Нет, ему не мерещится. Откуда-то — Ду Фу и сам не понял откуда — выплыли и зазвучали мучительно знакомые сочетания слов, казалось, навсегда забытых. Появившись, они достигли его слуха, заставили вернуться в реальный мир. Эти странно знакомые ему сочетания слов, связанные простой, но будоражащей мелодией, позвали его. И он, не в силах противиться этому зову, уступил… С трудом поднялся. Сделал шаг, один шаг, мучительный, неверный… Еще один… и еще… Куда же идет он?

Ду Фу не помнил, как он шел, и не помнил, как пришел к тому месту, откуда доносились до него невнятно знакомые звуки. Он стоял, стиснутый тяжело дышащей толпой, и слова песни, проносясь над толпой, попадали прямо в его сердце: ведь это же была его песня, его, его!.. Это он сочинил ее некогда, в иные, более счастливые для него времена.

А песня неотвратимо нависала над притихшими людьми, овладевала ими, и голос певца рассказывал всему свету то, о чем думал когда-то поэт:

О, если бы Такой построить дом Под крышею Громадною одной, Чтоб миллионы комнат Были в нем Для бедняков, Обиженных судьбой! Чтоб не боялся Ветра и дождя И, как гора, Был прочен и высок, И если бы, По жизни проходя, Его я наяву Увидеть мог, Тогда — Пусть мой развалится очаг, Пусть я замерзну — Лишь бы было так.

И вот кончилась песня.

Тихо было вокруг. Много народу стояло тесной толпой, рядом, и в отдалении, и совсем далеко, и еще долгое время звучал для них высокий голос бродячего певца. Затем подошел человек и положил к ногам певца три лепешки. Другой положил две мелкие медные монеты, чохи, с дыркой посредине. Третий принес чашку риса. Четвертый — чайник с теплым вином. Потом еще посыпались монеты, и приходили все новые, и новые, и новые люди, услышавшие — бог весть как — о необычной песне бродячего певца. И тот снова и снова пел эту песню — о бедняках, которым нужно построить один огромный дом, чтобы жить в нем в счастье и тепле, — и те, кто умел писать, записывали эту песню, а кто не умел — заучивали наизусть.

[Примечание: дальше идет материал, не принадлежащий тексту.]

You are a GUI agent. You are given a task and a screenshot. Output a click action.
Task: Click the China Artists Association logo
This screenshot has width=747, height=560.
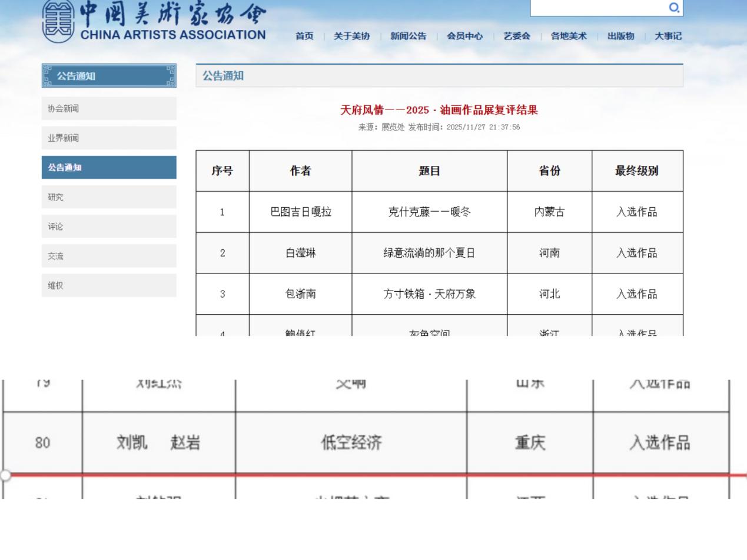[154, 22]
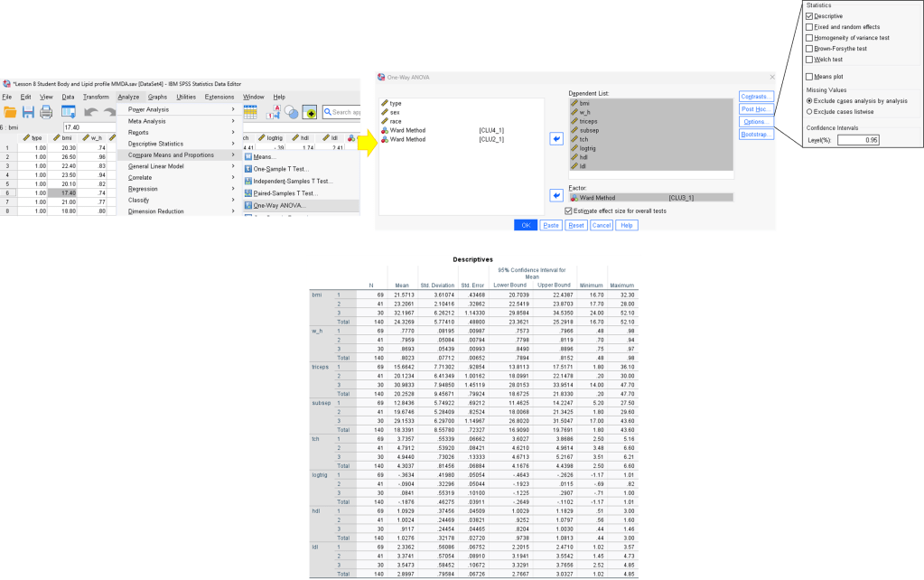The image size is (924, 580).
Task: Open the Post Hoc dialog button
Action: click(754, 108)
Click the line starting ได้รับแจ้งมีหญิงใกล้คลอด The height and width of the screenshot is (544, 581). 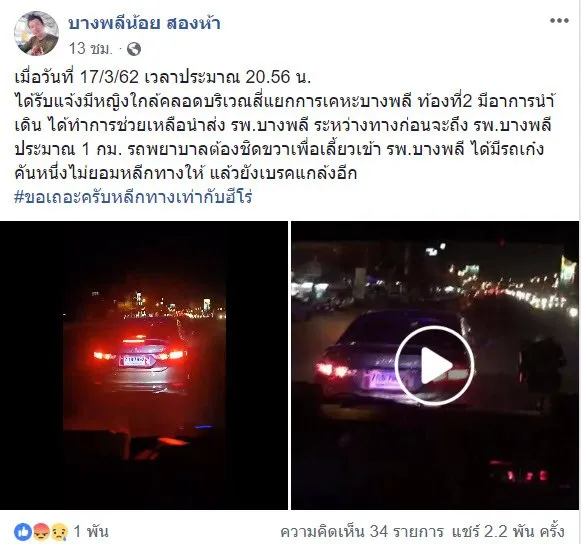(285, 101)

И тогда, увидев и услышав все это, Ду Фу понял: это и есть ответ. Закат жизни близок, он неотвратим, но вместе с горечью приходит успокоение. Он мог быть спокоен, умирая: самая страшная судьба — забвение — миновала его. И, поняв это, медленно побрел он прочь. Дойдя до какого-то переулка, без сил опустился на землю. И первый раз в жизни, жестом, неизменным во все времена и у всех народов, протянул перед собою руку, прося подаяния.

И ему не было стыдно.

На следующее утро караван покинул крепость Чанша и двинулся дальше на север. Ду Фу ехал верхом на осле, за него ему пришлось отдать все собранные вчера деньги. А собрал он немало, ибо, подкрепившись в базарной харчевне, сам потом пел свои песни в Чанша.

Утро было прохладным и ясным. Голубело безмятежное небо, отдохнувшие верблюды гордо поглядывали вокруг, наполняя воздух звуком больших колокольчиков. Ду Фу дремал в седле. Время от времени он встряхивался, открывал глаза, смотрел вперед. Путь до Чанъани был еще далек, но с каждым шагом становился все короче и короче. Назад, туда, где все ниже и ниже становились крепостные стены, Ду Фу не взглянул ни разу. Он чувствовал себя сегодня удивительно молодым и здоровым, только сердце иногда вдруг начинало биться слишком гулко и тяжелая сладостная дрема наваливалась на веки. И еще эти колокольчики на мохнатых верблюжьих шеях.

Динь, ди-линь, ди-линь…

Сквозь полусон донесся до него голос — молодой, сильный… Ду Фу вслушался, не открывая глаз, и тут же узнал слова и мелодию. И снова сердце у него забилось вдруг так сильно, что он даже сказал себе — проснись! Но сердце билось все сильнее и сильнее, и все выше взлетала над караваном песня о доме для миллионов бедняков, обиженных судьбой, и сердце уже не поспевало угнаться за песней, оно торопилось, спешило… Но нет, не могло догнать слова, угнаться за голосом.

И тогда оно остановилось.

Но Ду Фу этого не почувствовал. Ему только стало вдруг холодно — сначала немного, потом все больше и больше; потом стало совсем холодно, и подул ветер. Он сделал усилие — одно, последнее, и вдруг понял, что Чанъань уже близко. Он раскрыл глаза, в них ударил свет и отразилась дорога и зелень вокруг, но он не видел дороги и не видел зелени, а увидел белую вершину горы Лишань и высокие гладкие стены с резными воротами. Странно, что никого не было вокруг, удивительная стояла тишина, но даже это было неважно… Ворота быстро приближались, вот они раскрылись перед ним сами собой, и он въехал в город. И тут же из-за угла высокого дома выбежала ему навстречу девушка и бросилась к нему, протягивая прекрасные белые руки.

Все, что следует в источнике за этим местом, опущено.